Output range, inclusive: from the line containing "Home (398, 373)" to the line containing "Piel (934, 66)". Restate those lines from the data below word for word and only those.

[Dataset excerpts]
#####

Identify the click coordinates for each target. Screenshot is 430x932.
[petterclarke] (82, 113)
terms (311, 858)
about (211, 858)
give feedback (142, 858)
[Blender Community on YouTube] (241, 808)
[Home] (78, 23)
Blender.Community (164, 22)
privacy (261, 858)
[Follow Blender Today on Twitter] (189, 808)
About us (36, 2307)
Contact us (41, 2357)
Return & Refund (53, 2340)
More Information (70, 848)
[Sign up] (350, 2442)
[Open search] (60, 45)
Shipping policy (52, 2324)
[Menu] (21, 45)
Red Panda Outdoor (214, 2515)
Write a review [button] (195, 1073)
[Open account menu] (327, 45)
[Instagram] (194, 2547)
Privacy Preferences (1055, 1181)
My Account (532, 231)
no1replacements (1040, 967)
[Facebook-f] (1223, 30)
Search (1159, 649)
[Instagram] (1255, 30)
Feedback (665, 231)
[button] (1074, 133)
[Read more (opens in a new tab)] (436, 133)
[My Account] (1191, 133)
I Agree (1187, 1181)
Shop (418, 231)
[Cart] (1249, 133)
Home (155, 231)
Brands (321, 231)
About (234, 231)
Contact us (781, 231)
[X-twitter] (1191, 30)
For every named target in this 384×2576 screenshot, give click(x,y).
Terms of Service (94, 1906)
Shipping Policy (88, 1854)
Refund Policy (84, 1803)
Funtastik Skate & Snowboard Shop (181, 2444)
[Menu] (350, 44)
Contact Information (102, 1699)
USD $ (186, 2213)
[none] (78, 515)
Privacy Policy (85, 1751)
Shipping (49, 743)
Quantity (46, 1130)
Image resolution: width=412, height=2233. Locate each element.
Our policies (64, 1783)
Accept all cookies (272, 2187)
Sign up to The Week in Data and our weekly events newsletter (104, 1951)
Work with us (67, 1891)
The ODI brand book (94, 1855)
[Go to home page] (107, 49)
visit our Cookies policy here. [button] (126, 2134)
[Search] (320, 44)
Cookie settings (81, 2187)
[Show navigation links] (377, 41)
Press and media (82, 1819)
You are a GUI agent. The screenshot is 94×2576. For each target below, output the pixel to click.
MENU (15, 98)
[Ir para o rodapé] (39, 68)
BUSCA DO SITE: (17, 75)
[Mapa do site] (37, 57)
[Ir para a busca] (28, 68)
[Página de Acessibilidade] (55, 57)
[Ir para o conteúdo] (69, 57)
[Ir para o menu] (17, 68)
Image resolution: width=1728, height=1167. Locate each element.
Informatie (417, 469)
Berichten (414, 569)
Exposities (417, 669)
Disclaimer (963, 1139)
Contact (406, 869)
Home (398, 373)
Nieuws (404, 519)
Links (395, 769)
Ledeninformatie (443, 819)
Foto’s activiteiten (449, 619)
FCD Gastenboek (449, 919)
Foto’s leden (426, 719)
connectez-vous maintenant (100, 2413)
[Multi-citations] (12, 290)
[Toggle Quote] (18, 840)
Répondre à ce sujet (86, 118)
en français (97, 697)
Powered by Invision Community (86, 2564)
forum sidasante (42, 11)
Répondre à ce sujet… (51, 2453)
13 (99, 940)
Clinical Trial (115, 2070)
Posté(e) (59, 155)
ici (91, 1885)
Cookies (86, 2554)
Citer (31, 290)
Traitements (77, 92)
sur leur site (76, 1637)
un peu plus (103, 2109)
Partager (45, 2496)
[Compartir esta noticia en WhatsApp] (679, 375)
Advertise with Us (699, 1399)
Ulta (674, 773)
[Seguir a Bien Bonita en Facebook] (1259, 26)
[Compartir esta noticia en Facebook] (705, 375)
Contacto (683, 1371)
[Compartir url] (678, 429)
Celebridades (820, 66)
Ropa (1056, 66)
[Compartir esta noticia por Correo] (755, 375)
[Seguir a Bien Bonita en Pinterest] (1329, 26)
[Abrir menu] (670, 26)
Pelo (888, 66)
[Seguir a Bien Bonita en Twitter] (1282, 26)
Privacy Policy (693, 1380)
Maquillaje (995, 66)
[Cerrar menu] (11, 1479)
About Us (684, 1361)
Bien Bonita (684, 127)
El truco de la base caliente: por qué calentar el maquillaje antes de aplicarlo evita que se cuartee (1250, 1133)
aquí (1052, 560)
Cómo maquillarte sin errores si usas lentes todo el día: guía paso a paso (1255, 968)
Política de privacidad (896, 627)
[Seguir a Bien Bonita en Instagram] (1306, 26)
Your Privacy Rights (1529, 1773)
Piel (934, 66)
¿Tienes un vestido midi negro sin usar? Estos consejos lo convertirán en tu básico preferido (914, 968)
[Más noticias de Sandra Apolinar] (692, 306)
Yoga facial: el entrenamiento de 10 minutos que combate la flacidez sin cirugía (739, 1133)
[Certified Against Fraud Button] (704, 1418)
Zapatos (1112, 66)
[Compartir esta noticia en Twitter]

#####

OUTPUT BELOW.
Home (398, 373)
Nieuws (404, 519)
Links (395, 769)
Ledeninformatie (443, 819)
Foto’s activiteiten (449, 619)
FCD Gastenboek (449, 919)
Foto’s leden (426, 719)
connectez-vous maintenant (100, 2413)
[Multi-citations] (12, 290)
[Toggle Quote] (18, 840)
Répondre à ce sujet (86, 118)
en français (97, 697)
Powered by Invision Community (86, 2564)
forum sidasante (42, 11)
Répondre à ce sujet… (51, 2453)
13 (99, 940)
Clinical Trial (115, 2070)
Posté(e) (59, 155)
ici (91, 1885)
Cookies (86, 2554)
Citer (31, 290)
Traitements (77, 92)
sur leur site (76, 1637)
un peu plus (103, 2109)
Partager (45, 2496)
[Compartir esta noticia en WhatsApp] (679, 375)
Advertise with Us (699, 1399)
Ulta (674, 773)
[Seguir a Bien Bonita en Facebook] (1259, 26)
[Compartir esta noticia en Facebook] (705, 375)
Contacto (683, 1371)
[Compartir url] (678, 429)
Celebridades (820, 66)
Ropa (1056, 66)
[Compartir esta noticia por Correo] (755, 375)
[Seguir a Bien Bonita en Pinterest] (1329, 26)
[Abrir menu] (670, 26)
Pelo (888, 66)
[Seguir a Bien Bonita en Twitter] (1282, 26)
Privacy Policy (693, 1380)
Maquillaje (995, 66)
[Cerrar menu] (11, 1479)
About Us (684, 1361)
Bien Bonita (684, 127)
El truco de la base caliente: por qué calentar el maquillaje antes de aplicarlo evita que se cuartee (1250, 1133)
aquí (1052, 560)
Cómo maquillarte sin errores si usas lentes todo el día: guía paso a paso (1255, 968)
Política de privacidad (896, 627)
[Seguir a Bien Bonita en Instagram] (1306, 26)
Your Privacy Rights (1529, 1773)
Piel (934, 66)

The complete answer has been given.